= University of Sheffield Management School =

Sheffield University Management School is an AMBA, AACSB and EQUIS accredited business school at the University of Sheffield in Sheffield, England. It is one of over 120 business schools in the world to have achieved triple accreditation.

The school has over 100 academics and nearly 2,000 undergraduate and postgraduate students.
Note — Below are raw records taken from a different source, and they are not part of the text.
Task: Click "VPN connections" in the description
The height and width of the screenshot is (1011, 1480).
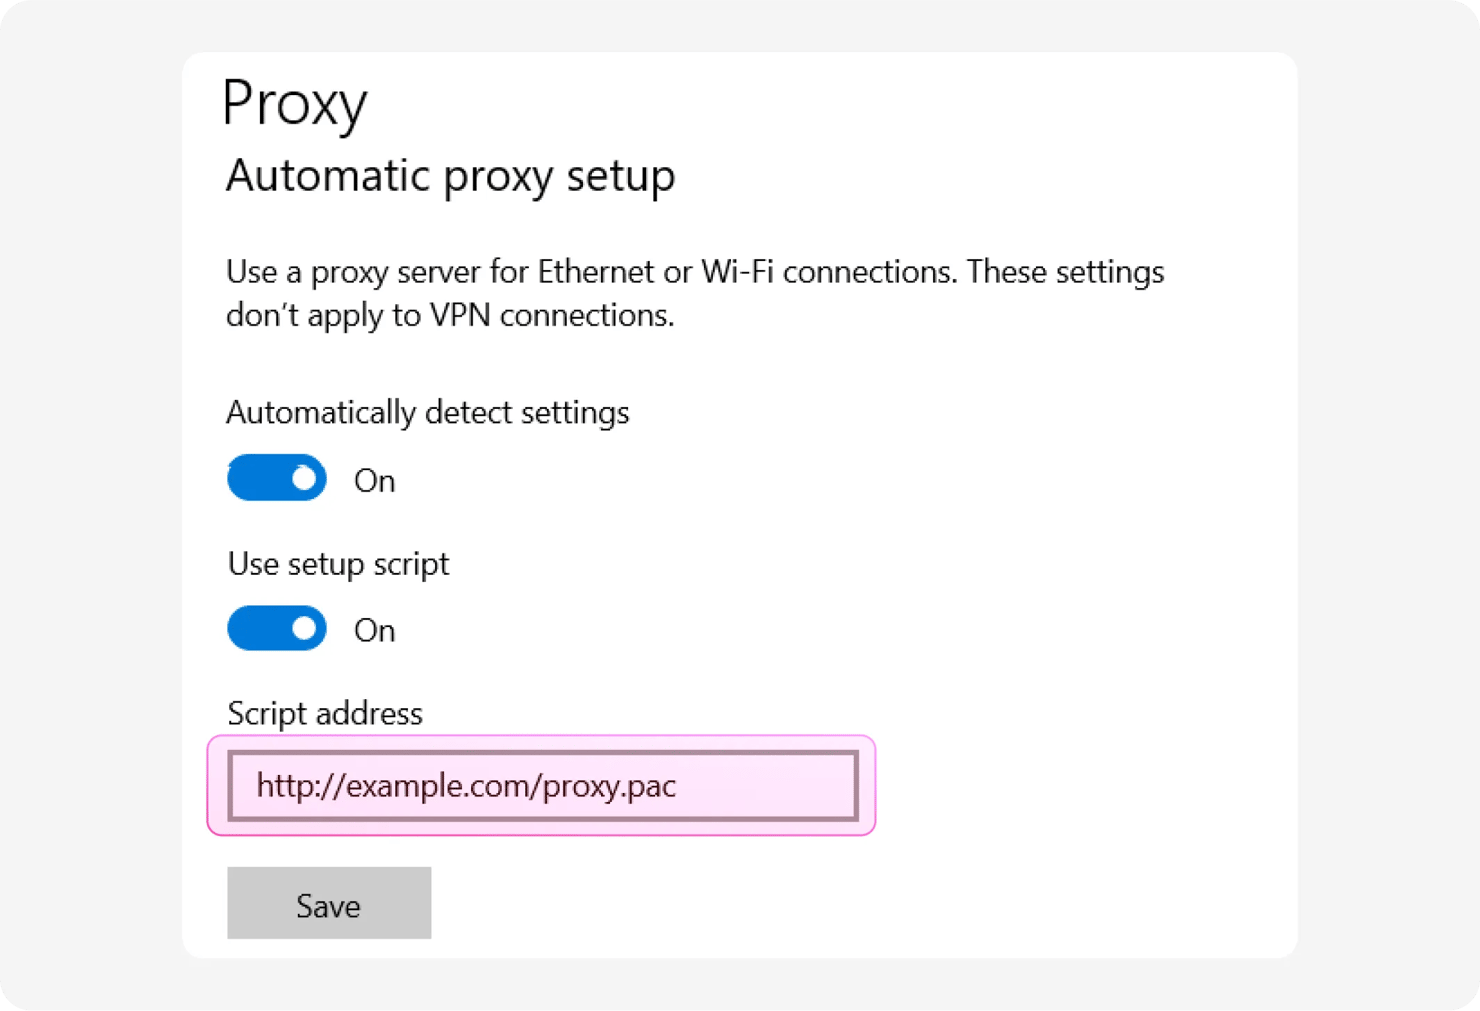Action: (551, 315)
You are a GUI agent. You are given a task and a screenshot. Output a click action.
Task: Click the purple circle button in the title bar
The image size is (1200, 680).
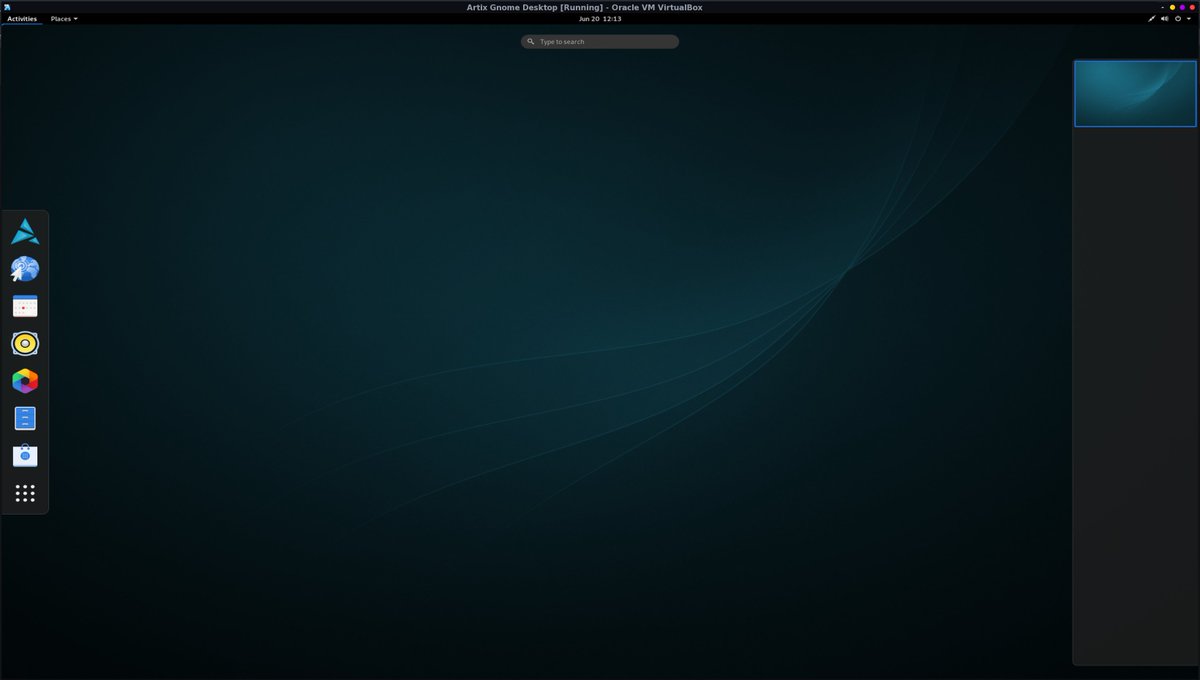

In June 2013, the school moved into modern, newly refurbished facilities close to the University of Sheffield campus and Broomhill. It previously had dedicated learning and teaching spaces, a courtyard, cafe and employability hub. The cafe was closed in 2024 as part of cost saving measures across the university.

==Academic profile==
===Research===
The school was ranked 25th in the UK for the quality of its research (GPA) in the Research Excellence Framework 2021 and seventh for research power.

It contains five research centres:
- Institute of Work Psychology (IWP)
- Centre for Regional Economic and Enterprise Development (CREED)
- Centre for Decent Work (CDW)
- Centre for Research into Accounting and Finance in Context (CRAFiC)
- Operations Management and Decision Science (OMDS)

The school also has two research groups:
- Behavioural Research for Inclusivity, Sustainability and Technological Transformation (BRISTT)
- Organization Studies (OS)

===Teaching===
The school has been a signatory o the UN's Principles of Responsible Management Education since 2008.

The school teaches three main undergraduate BA programmes: Accounting and Financial Management, Business Management and International Business Management. There are also a number of dual honours degree programmes available, for example, Accounting and Financial Management and Economics. Postgraduate degrees include a number of taught [[Master of Science|]MSc]] courses and the MBA course, as well as research PhDs.